→ Задание: Повторите без изменений отрывок записей ниже, начиная со строки, в которой есть «The width and height of the screenshot is (1568, 445).», и заканчивая строкой, в которой есть «Action: coord(104,357)», включая обе эти строки. Изображения в ответ не включайте.

[Записи о том, где расположены объекты]
- - - - - - -
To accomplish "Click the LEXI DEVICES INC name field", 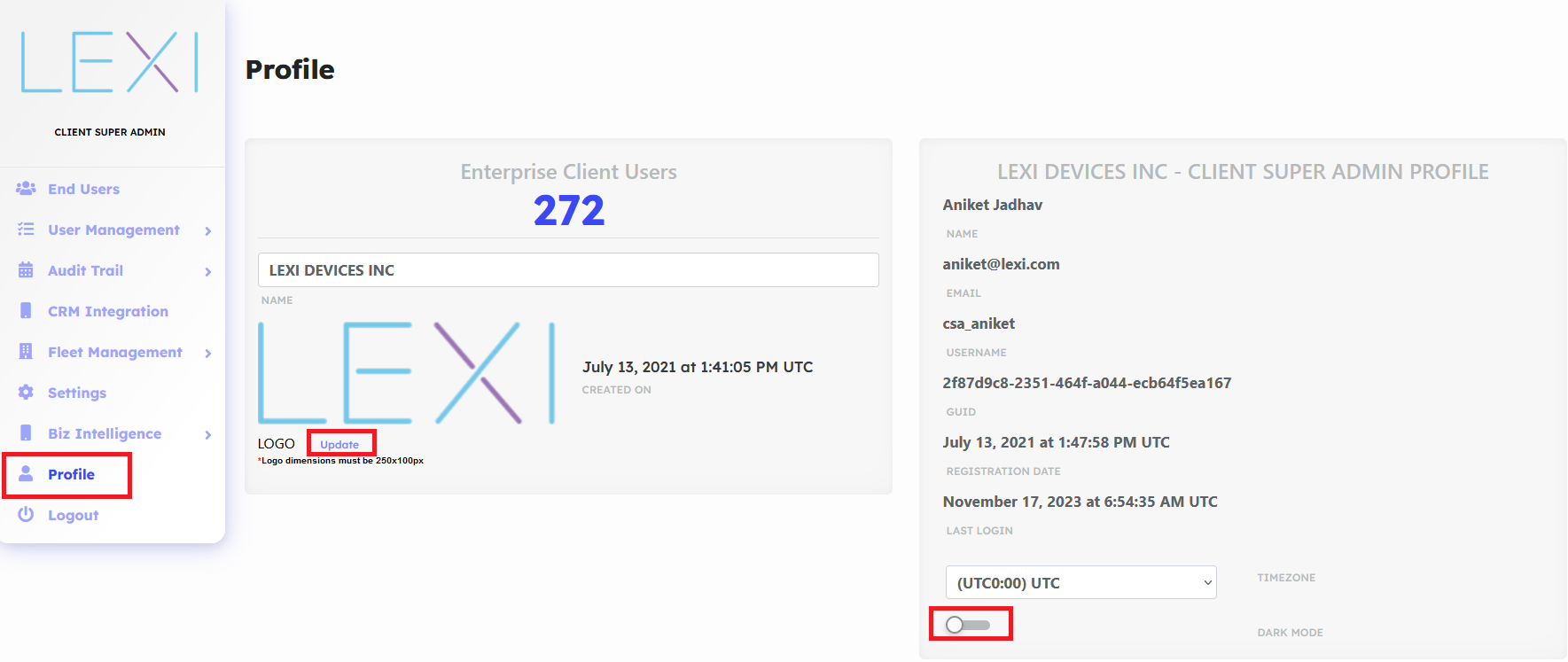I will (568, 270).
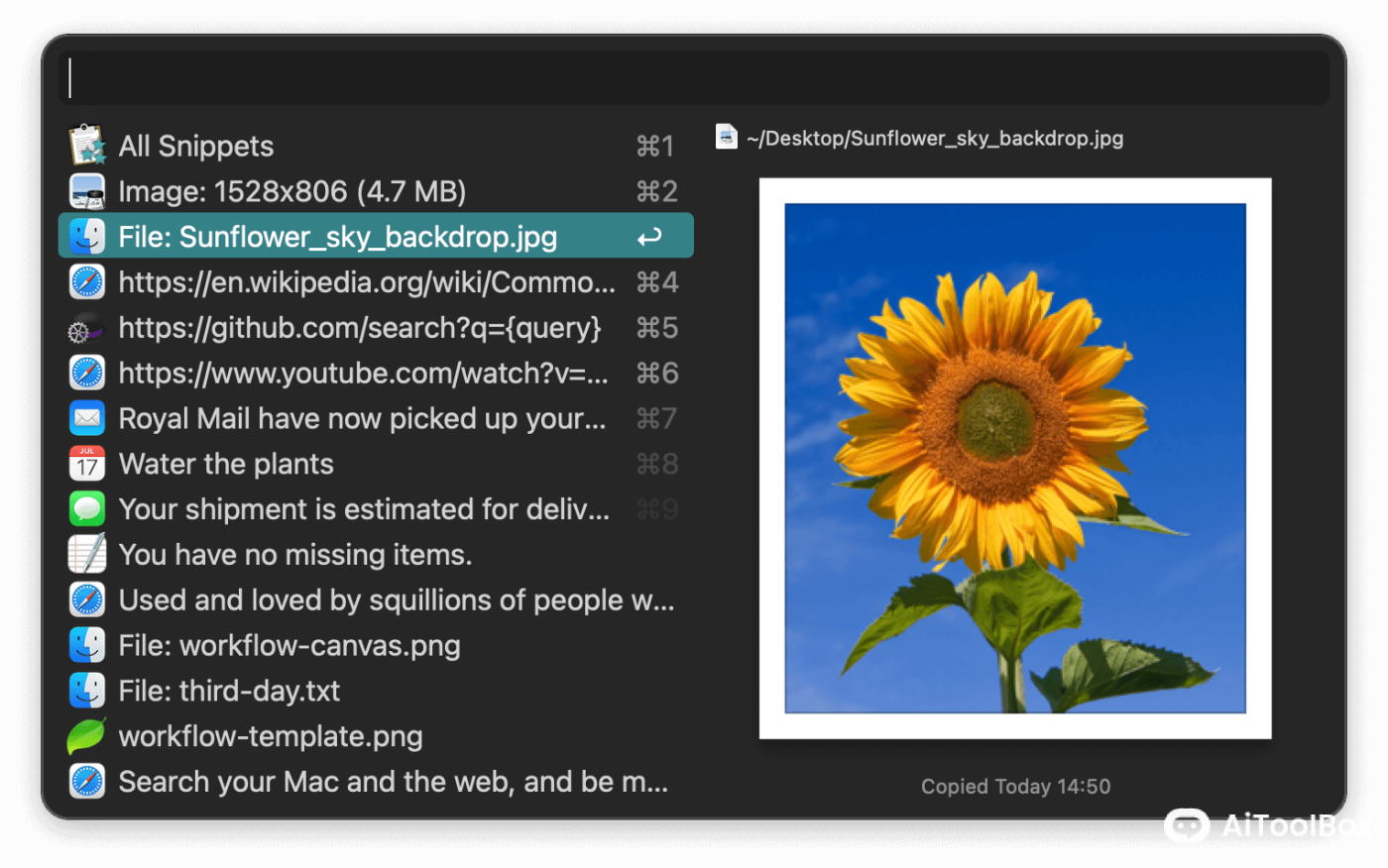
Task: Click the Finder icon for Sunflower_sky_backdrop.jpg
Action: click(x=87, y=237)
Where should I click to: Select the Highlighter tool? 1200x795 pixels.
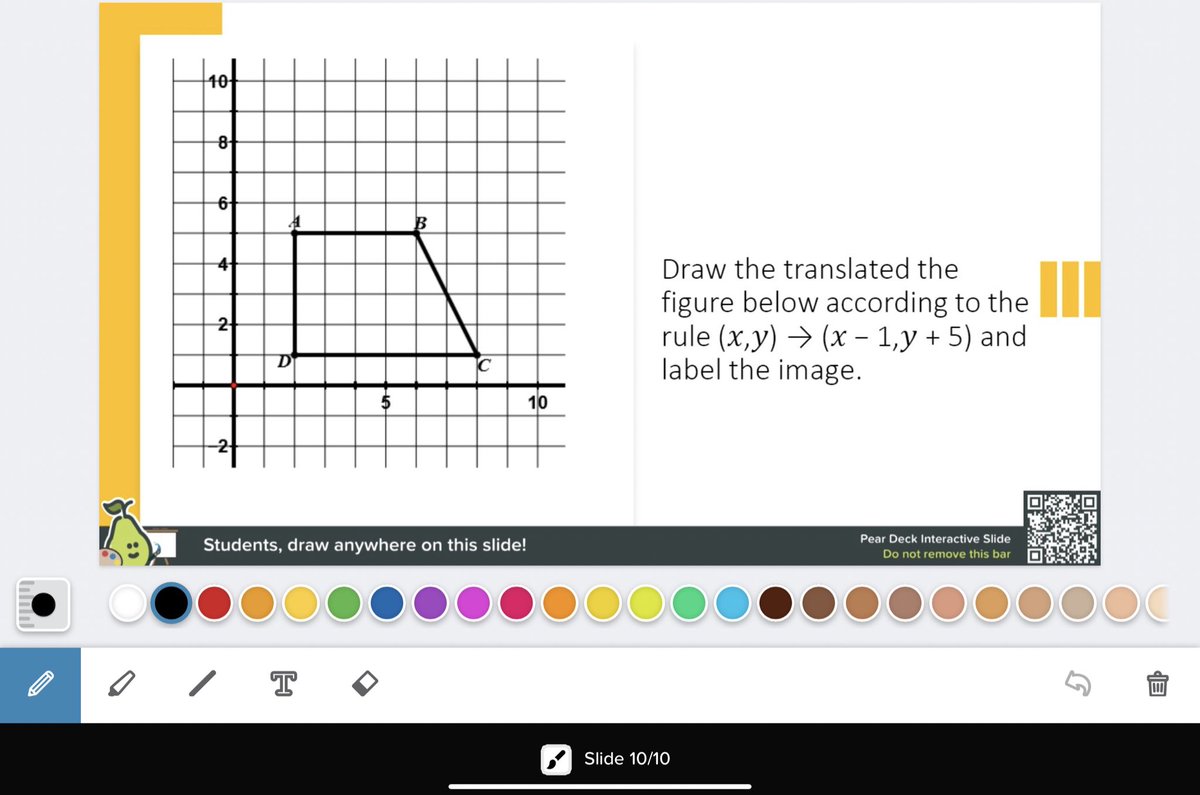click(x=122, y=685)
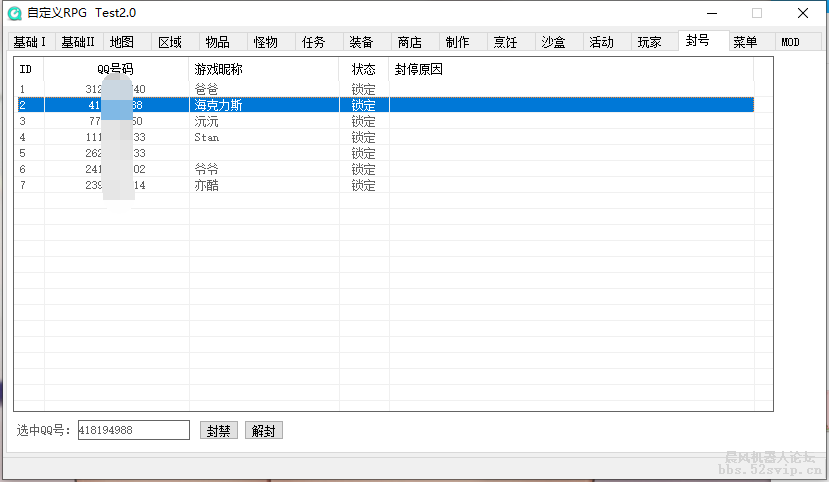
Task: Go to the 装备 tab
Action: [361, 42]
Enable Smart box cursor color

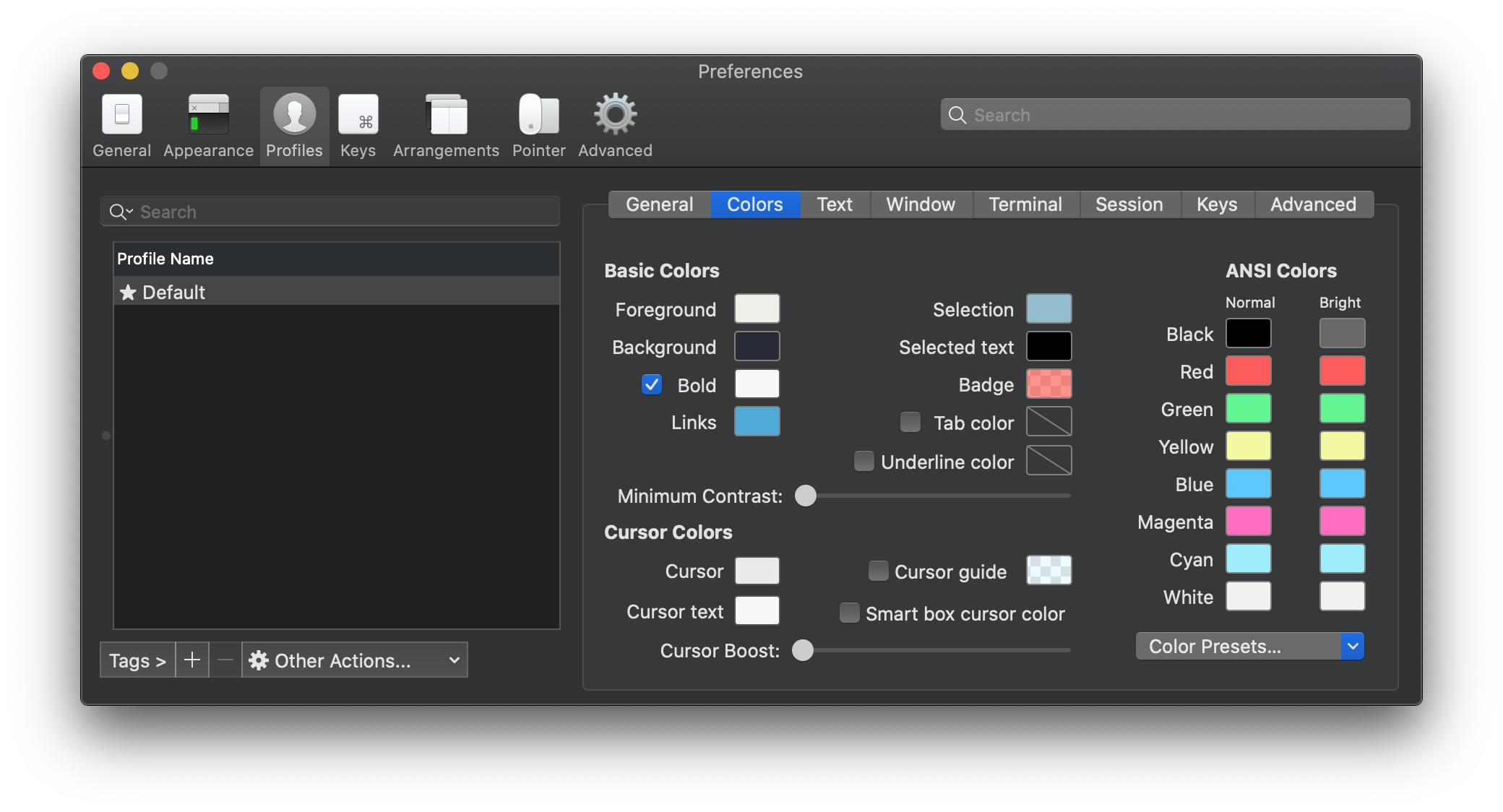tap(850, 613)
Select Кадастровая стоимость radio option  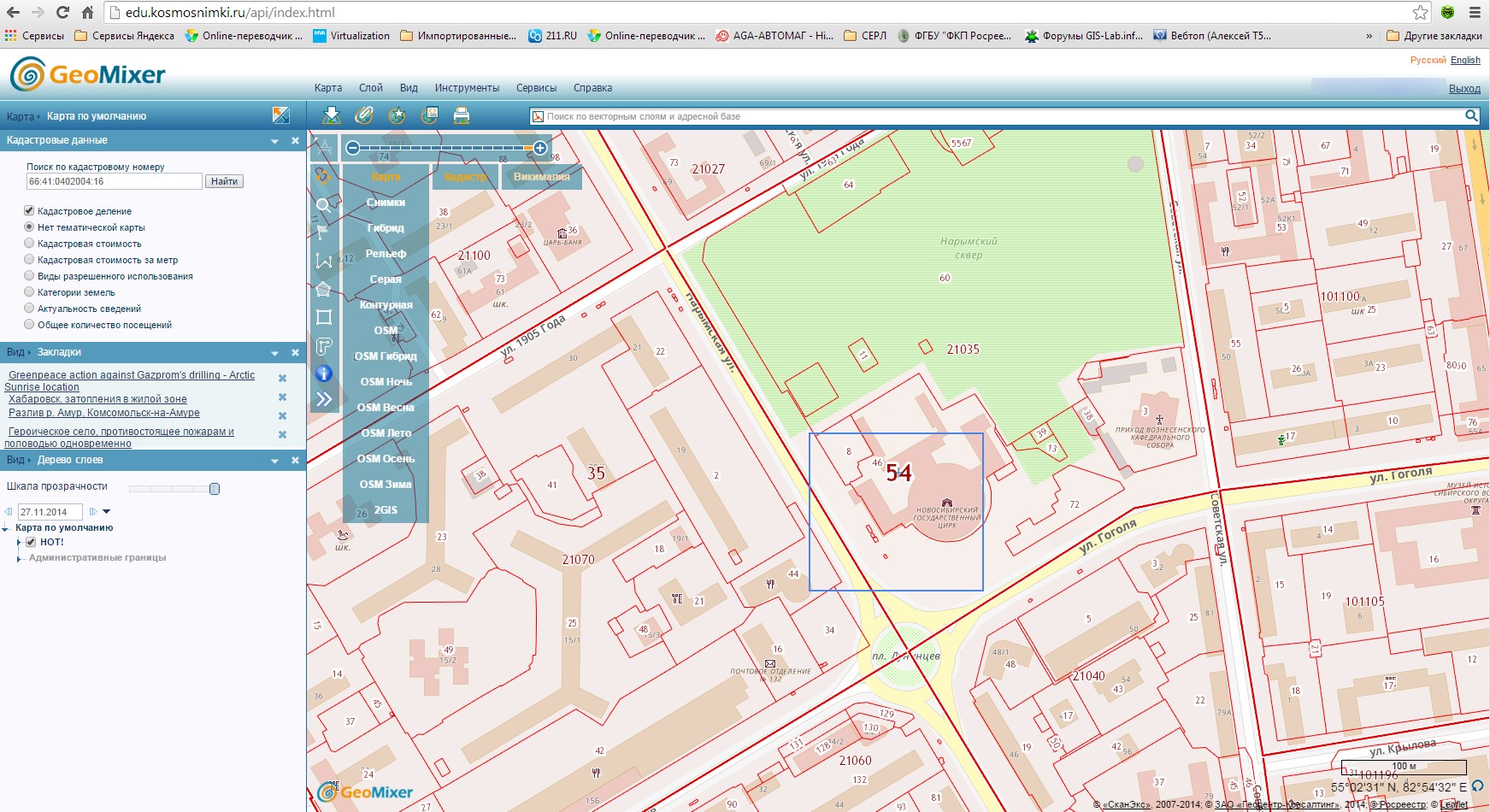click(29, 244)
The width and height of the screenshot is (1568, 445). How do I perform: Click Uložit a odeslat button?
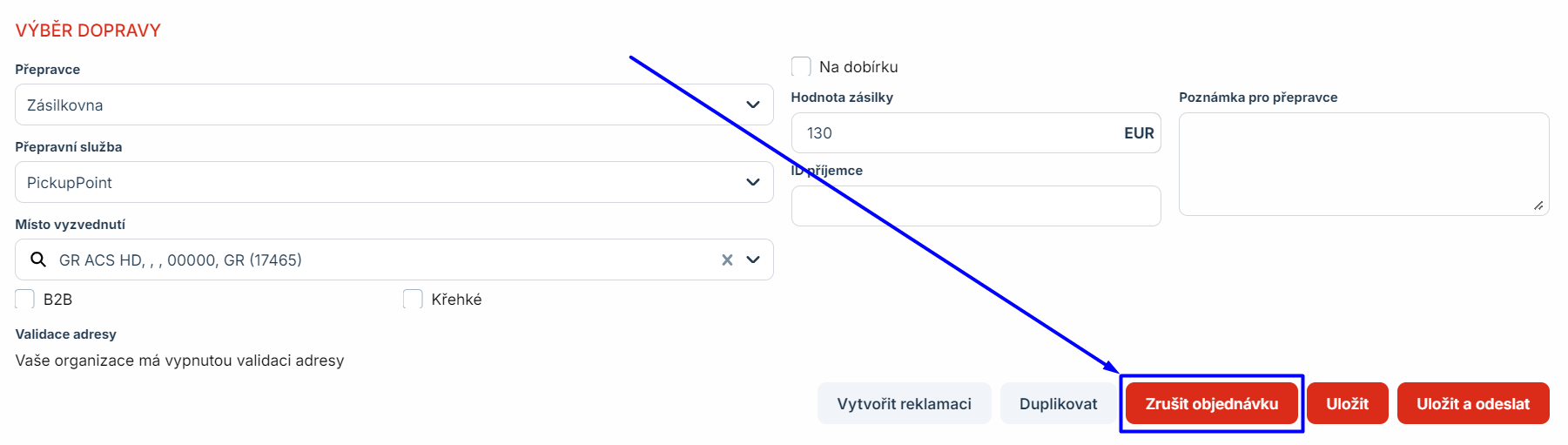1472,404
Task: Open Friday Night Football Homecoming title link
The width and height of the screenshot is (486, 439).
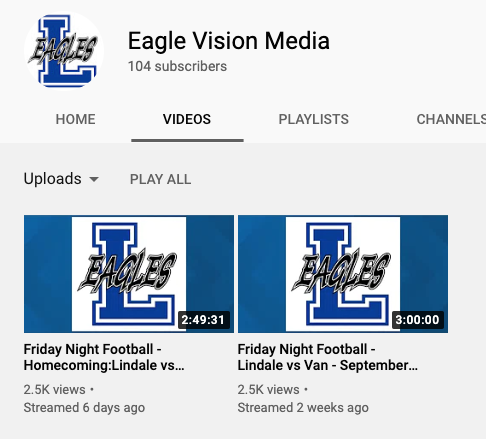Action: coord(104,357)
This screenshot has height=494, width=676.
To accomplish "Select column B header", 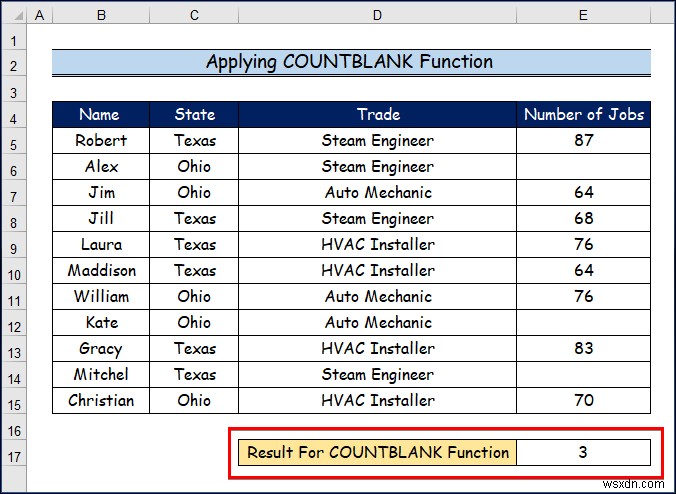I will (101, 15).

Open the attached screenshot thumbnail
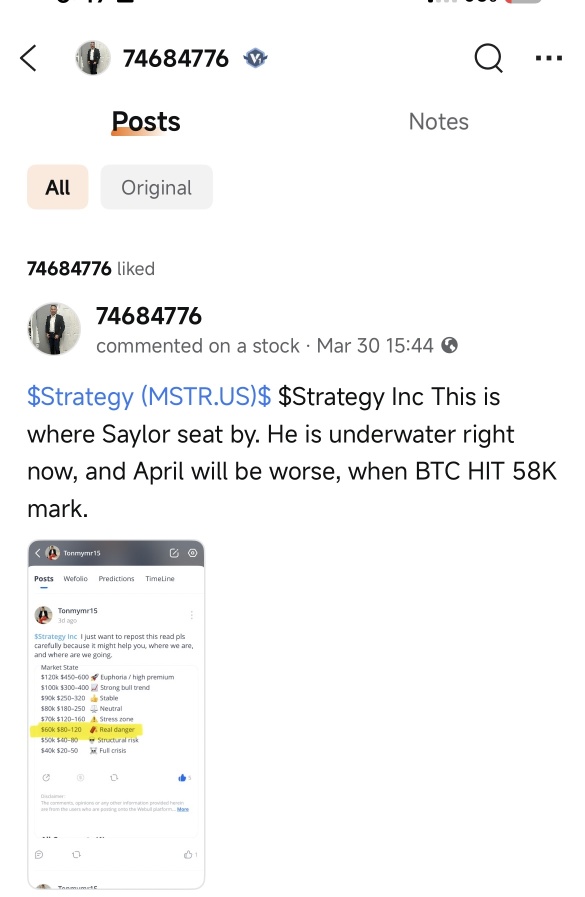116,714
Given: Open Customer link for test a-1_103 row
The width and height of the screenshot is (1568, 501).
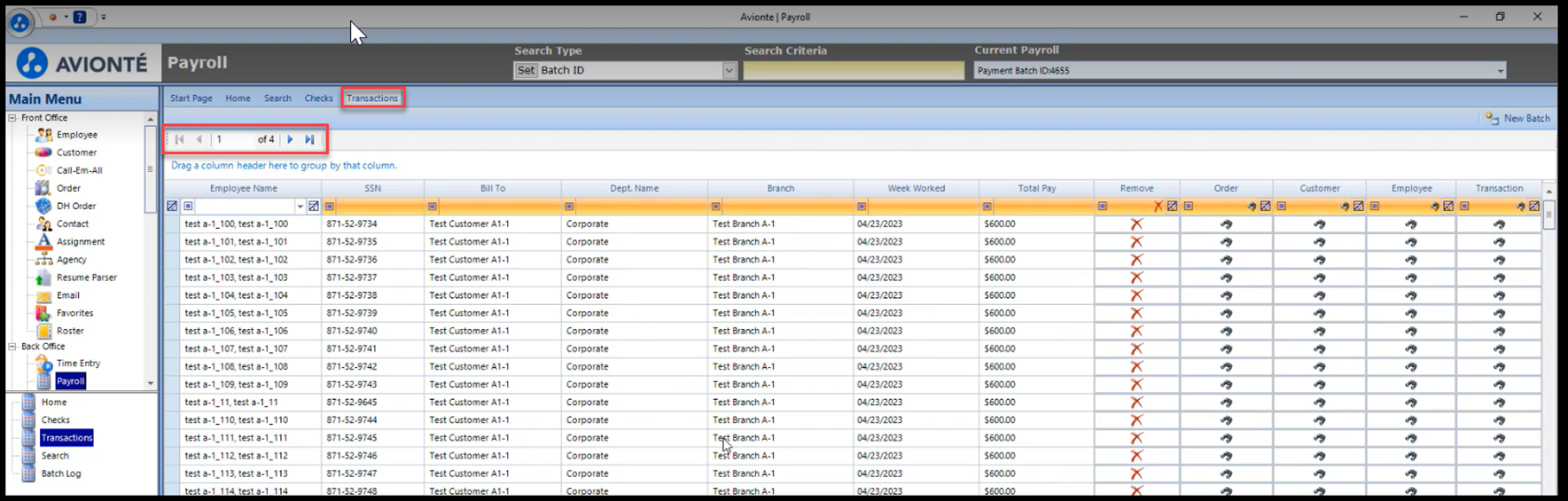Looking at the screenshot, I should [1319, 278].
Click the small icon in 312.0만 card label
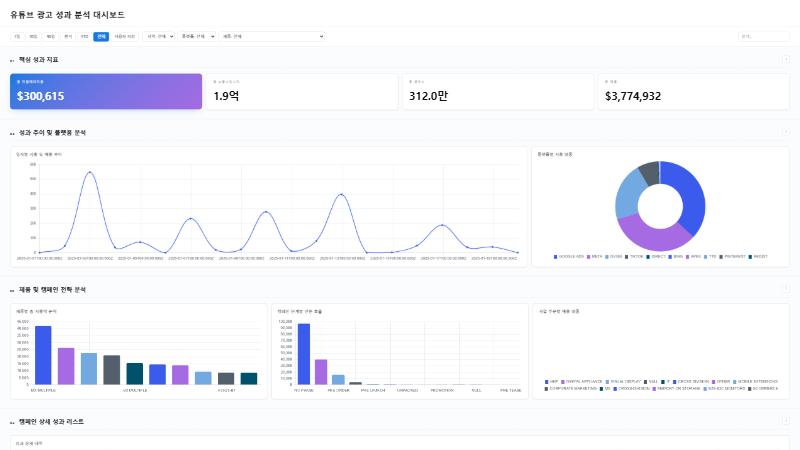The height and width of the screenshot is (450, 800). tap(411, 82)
- - - - - - -
→ Итоговый ответ:
The width and height of the screenshot is (1568, 445). How do I perform: Click Uložit a odeslat button?
1472,404
Task: Open Friday Night Football Homecoming title link
The width and height of the screenshot is (486, 439).
Action: coord(104,357)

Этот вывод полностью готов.